In 2025, “just figuring it out” involved saying yes to as many shows as he could physically play. The run included key dance festivals like EDC, Ultra, Portola, Elements, the Netherlands’ Awakenings and splashy all-genre events like Lollapalooza and Coachella, where he played a pair of packed shows that he calls “the biggest thing that happened last year,” given that so many people around the world saw him perform on the festival’s livestream. Happening during the hallowed Saturday-night time slot, the show turned the Sahara tent into a loose, sweaty, properly ravey party for the roughly 50,000 people congregated inside.

“That was honestly also just put together by me and my friends,” he says of the Coachella shows. “The guy who made the stage production is so young, and we’d just started working with him. It was him, me and one of my best friends sitting in an office, acting like we had it all figured out.”

Graeme Studio Archive shirt and jacket, AGOLDE jeans, Taiga Takahashi belt, Universal Optical eyewear from RetroSpecs LA. Joelle Grace Taylor

Meanwhile, every Wednesday from August to October, he was in Ibiza for his debut island residency at the clubbing institution Pacha, which had enough faith in Mau P’s appeal to put posters of his face on the sides of local buses. He equates the residency to intensive training, saying that by season’s end “I was like, ‘I’ve got it now. I really know how to control the room.’ ” (He’ll return to Pacha for round two this summer.) In October, 37,900 people saw him play a pair of headlining shows at Los Angeles State Historic Park that together grossed $3.1 million, according to Billboard Boxscore.
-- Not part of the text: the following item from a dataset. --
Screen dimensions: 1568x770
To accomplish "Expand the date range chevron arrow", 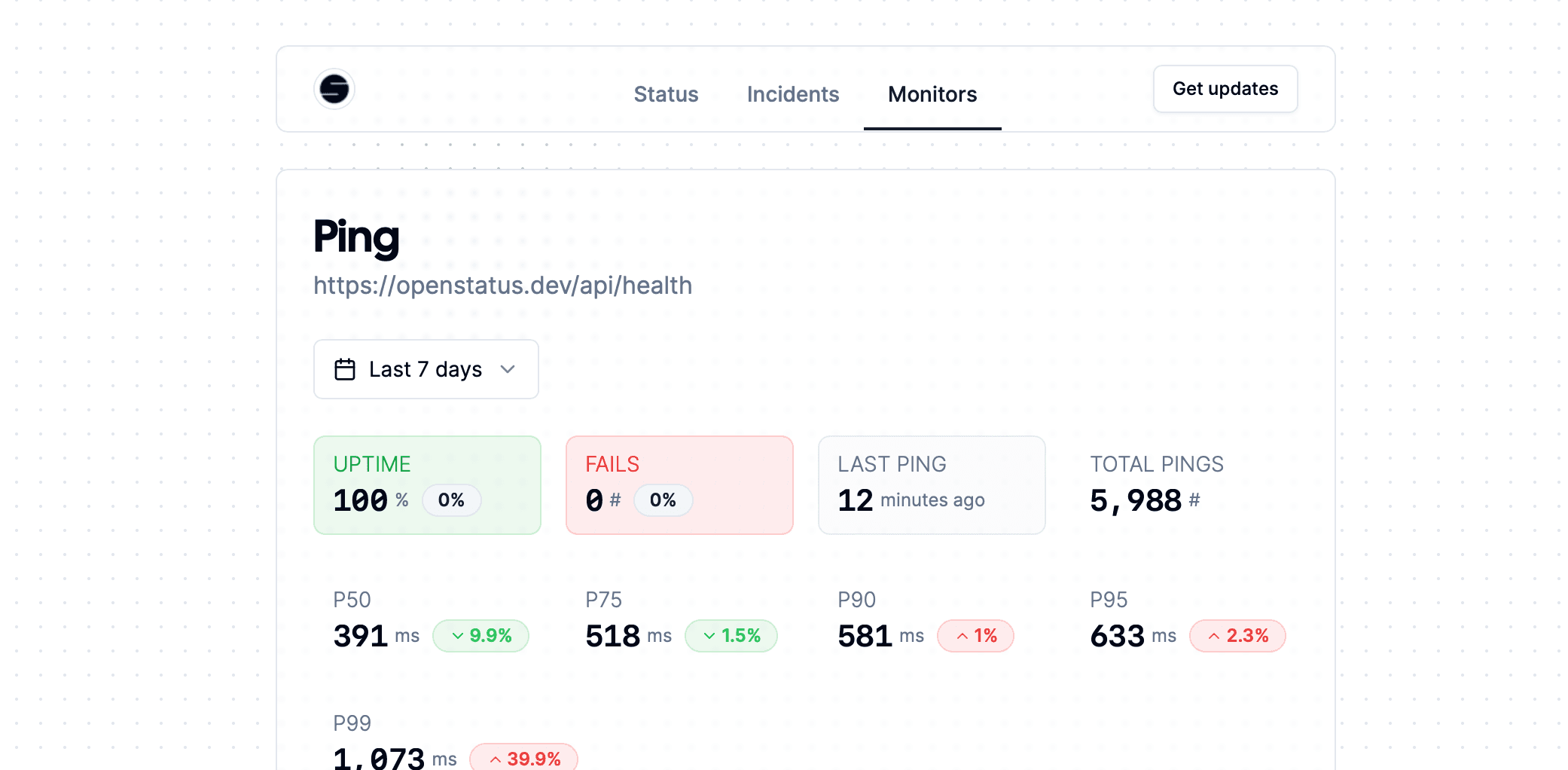I will click(x=508, y=369).
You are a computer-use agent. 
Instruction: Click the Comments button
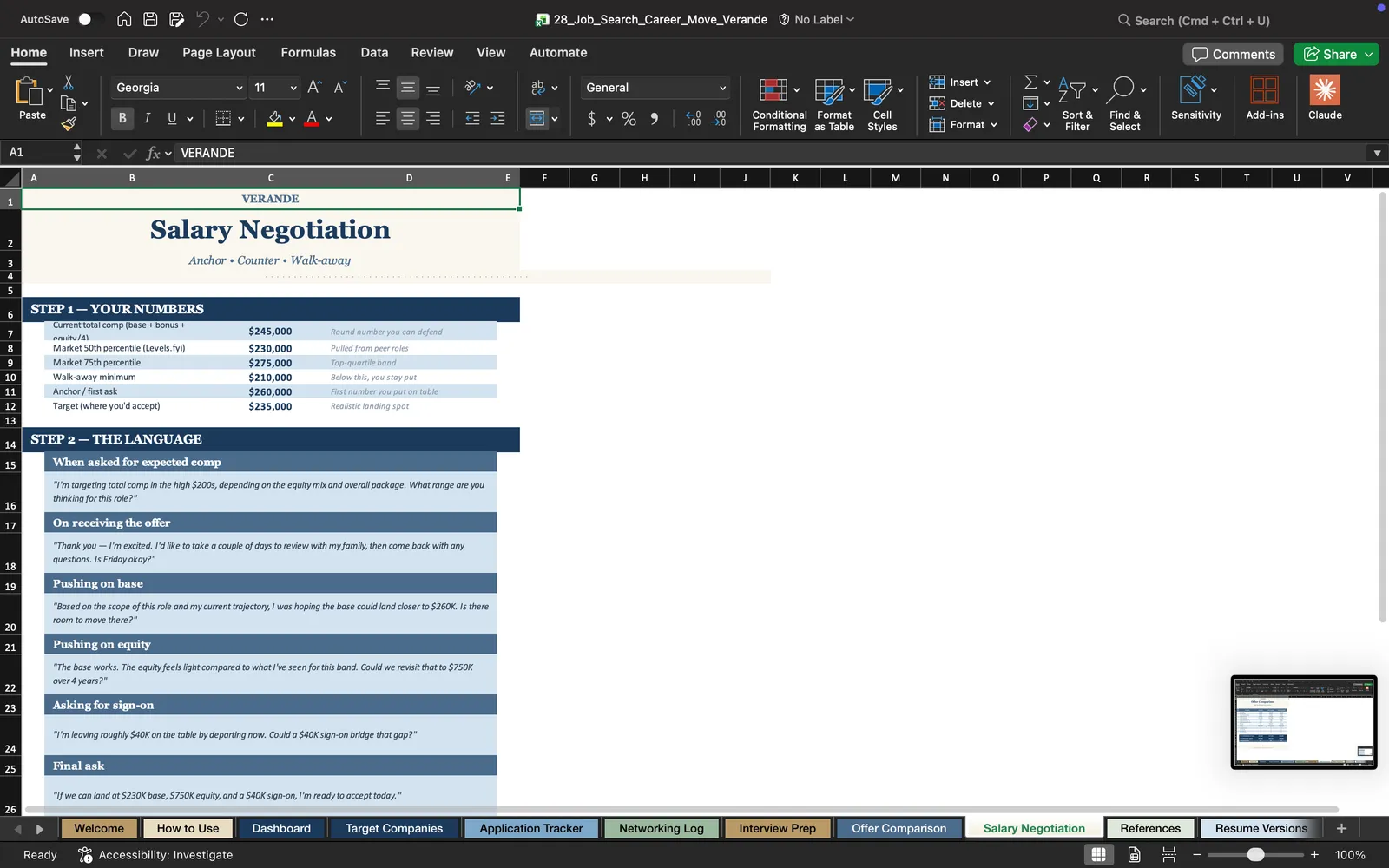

So it’s understandable that he hasn’t quite had time to refine his three big projects for 2026. The label? A work in progress. The fashion line? “I haven’t started on that yet.” The album? “It’s still very rough, but I sort of know what to do.

“These are all things I’ve been thinking about for at least two or three years,” he adds. “So I’ve been waiting to actually start doing them.”

Given how seamless he’s made his accomplishments thus far look, it seems likely he’ll pull off this hat trick of projects on his specified timeline — and as big as he already is, they might make him even bigger.

Before he was Mau P, he was Maurits Westveen, born into a musical family in Amsterdam. His mother is a singer, and his father was a music teacher, conductor and session musician who could play two saxophones at the same time; the pair of saxes tattooed on Mau’s left forearm are a tribute to his dad, Gerbrand Westveen, who died in 2018. When he’s not working on the road, Mau makes music at the Amsterdam studio where Gerbrand used to work, a place he calls “one of those hippie, old-leather-couch-and-rug kind of spots.”

He released “Formula,” his first single as Maurice West — a play on his birth name, and the moniker he made dance music under for eight years before adopting his current name — in 2014. Over the next half decade, he officially remixed titans like Tiësto and KSHMR and collaborated with Hardwell, finding traction with big room EDM. After his 4 p.m. slot at Ultra Music Festival 2018, a Reddit user called him “easily the most underrated artist in the scene.” The observation was prescient. Seven years later, in March 2025, he closed one of the Miami dance megafest’s biggest stages during a b2b2b2b set alongside dance heroes Solomun, Four Tet and Chloé Caillet, but with both a distinctly different style of dance music and a new name.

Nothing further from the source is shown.